ЗАДАНИЕ A —
Назовите всех людей, которые упомянуты по фамилии во фрагменте о Куайне.
ЗАДАНИЕ B —
По фрагменту о Куайне ответьте на вопросы:
(i) Какой теории, по мнению Куайна, может быть аналогичен метод, изобретенный логиком?
(ii) Как в «Двух догмах эмпиризма» называются высказывания, не подверженные пересмотру?
(iii) От каких положений многих ученых заставило отказаться открытие квантовых явлений?
ЗАДАНИЕ C —
Продолжите фрагмент о Куайне с того места, где он обрывается.

ФРАГМЕНТ ДОКУМЕНТА —

По его мнению, это допущение имеет предварительный характер, поскольку логик может изобрести метод, аналогичный теории описаний Рассела, и с его помощью переформулировать эти предложения так, чтобы в них не упоминались виды. Переформулированное предложение также будет обязывать нас допустить существование — но уже не видов, а чего-то другого. Логик не может заставить нас принять его переформулировки; однако нам важно установить, можно ли сформулировать логику, не навязывающую существования видов, но тем не менее позволяющую формализовать предложения биологии. Если впоследствии по каким-то причинам, — например, по той причине, что это даст нам более простую и гибкую концептуальную схему, — мы решим принять онтологию без видов, то мы будем знать по крайней мере, что ничто в логике не заставит нас отвергнуть эту онтологию. Сам Куайн предпочел бы переформулировать предложения математики так, чтобы они не обязывали нас допускать существование универсалий; но он полностью согласен с тем, что это ни на кого не накладывает ни малейшего обязательства следовать его аскетизму 24. Он склонен настаивать только на том, что, приняв определенный способ формализации, мы вместе с тем вынуждены принять и связанную с ним онтологию. «Не подобает допускать абстрактные объекты, — подводит он итог, — и скрывать тот факт, что они допущены».

В «Двух догмах эмпиризма» Куайн обрушивается на две разные, но, как он считает, связанные между собой «догмы»: согласно первой из них, существует коренное различие между неподверженными пересмотру (аналитическими) и подверженными пересмотру (синтетическими) высказываниями; согласно второй, любое осмысленное предложение строится на основе непосредственного опыта. Куайн вслед за Дюгемом утверждает, что ученый подвергает проверке опытом не изолированное утверждение, а совокупность высказываний; с этой точки зрения высказывание представляет собой элемент научной системы, а не простое «обобщение опыта». Когда опыт поворачивается к нам неожиданной стороной, никто не может, утверждает Куайн, заранее сказать, какое высказывание из совокупности научных утверждений будет отброшено; в принципе любое из них может быть пересмотрено, а потому все они являются синтетическими. Безусловно, некоторые из них выглядят неопровержимыми; мы не можем представить себе ситуацию, в которой мы смогли бы отказаться от них. Но, указывает Куайн, открытие квантовых явлений, которое никто не мог предвидеть заранее, заставило многих ученых отказаться от таких внешне неуязвимых положений, как принцип причинности и закон исключенного третьего. Согласно Куайну, это должно предостеречь нас от предположения, что какое-то высказывание по сути своей не может быть изменено на основе опыта.

ВХОДНЫЕ ДАННЫЕ —
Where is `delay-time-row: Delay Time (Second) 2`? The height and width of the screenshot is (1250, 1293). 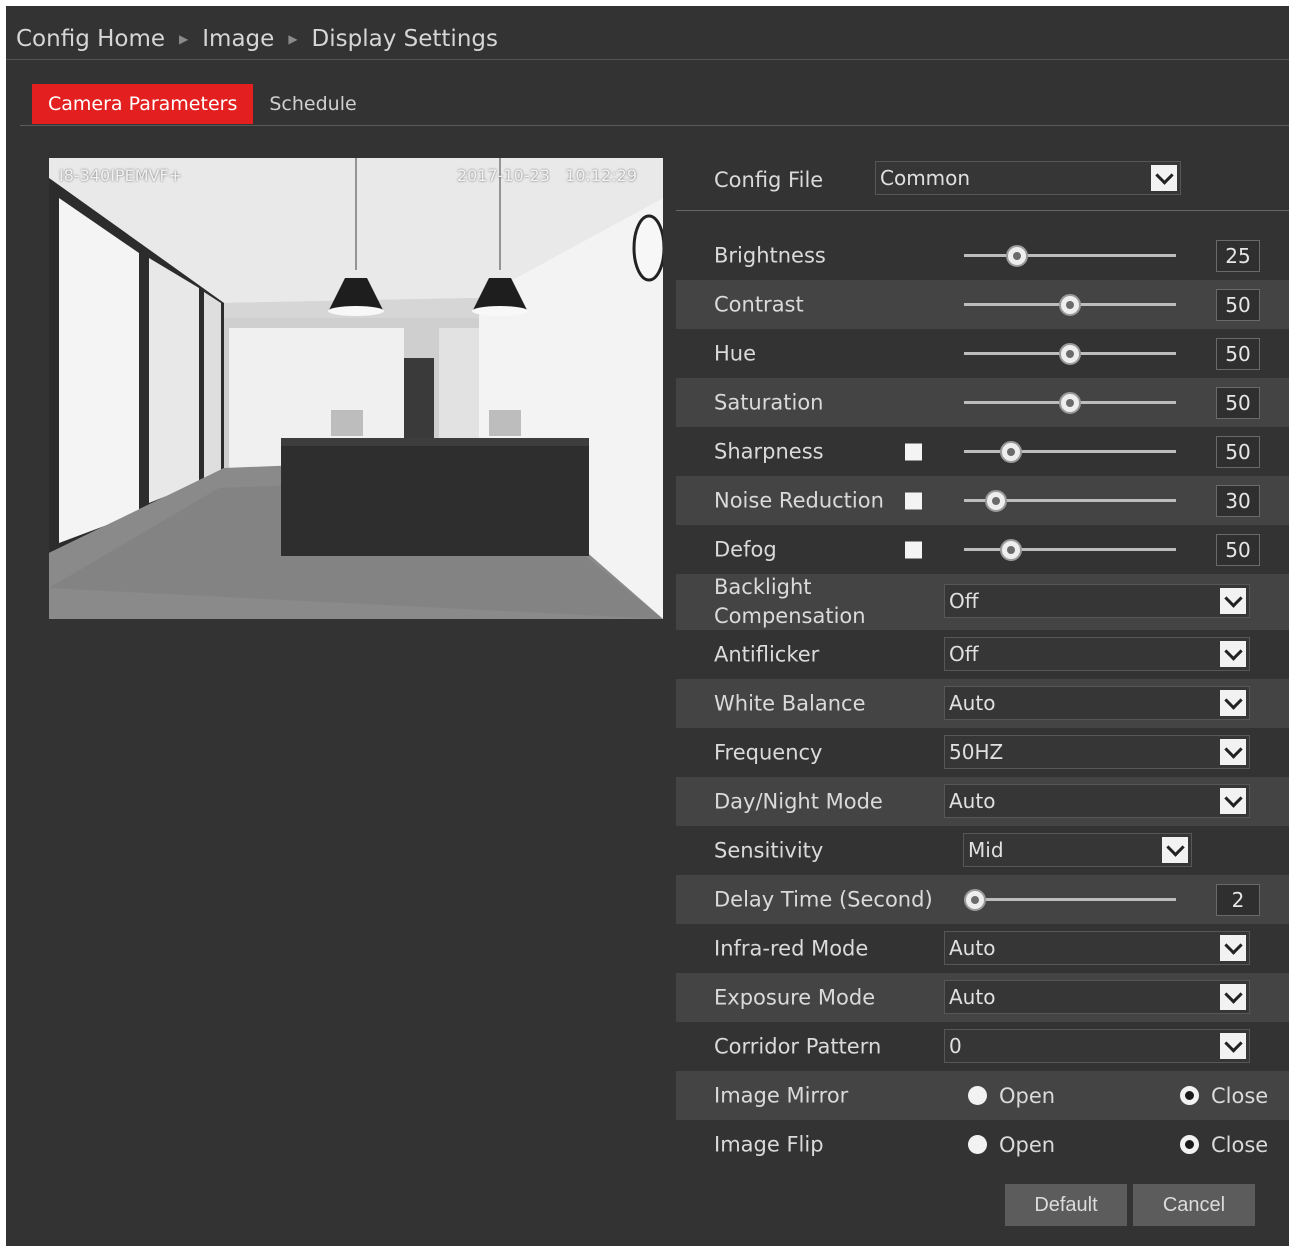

РЕЗУЛЬТАТ A —
Рассел, Куайн, Дюгем.

РЕЗУЛЬТАТ B —
(i) Теории описаний Рассела.
(ii) Аналитическими.
(iii) От принципа причинности и закона исключенного третьего.

РЕЗУЛЬТАТ C —
314

По его мнению, формальные критерии аналитичности не более удовлетворительны, чем эпистемологические. Рассмотрим следующий общепринятый ход рассуждения: высказывание «ни один холостяк не женат» является аналитическим, так как его можно превратить в тавтологию, подставив синоним «неженатый человек» на место «холостяка». Но как, спрашивает Куайн, мы можем утверждать, что «неженатый человек» и «холостяк» — синонимы? Очень часто для доказательства синонимии используется аналитичность: два выражения — х и у считаются синонимами, если «х есть у» является аналитическим высказыванием. Поэтому тот, кто предлагает использовать метод подстановки синонимов в качестве критерия аналитичности, должен дать независимое определение синонимии. Но, как пытается показать Куайн, ни при какой интерпретации синонимии этой цели достичь нельзя; и он делает вывод, что ни методом подстановки синонимов, ни каким-либо другим способом нельзя выделить класс аналитических высказываний 25. Он вполне готов допустить, что есть некоторые высказывания, например арифметические, от которых мы откажемся только в самом крайнем случае, но он отрицает существование таких высказываний, которые в принципе нельзя будет опровергнуть в свете будущего опыта.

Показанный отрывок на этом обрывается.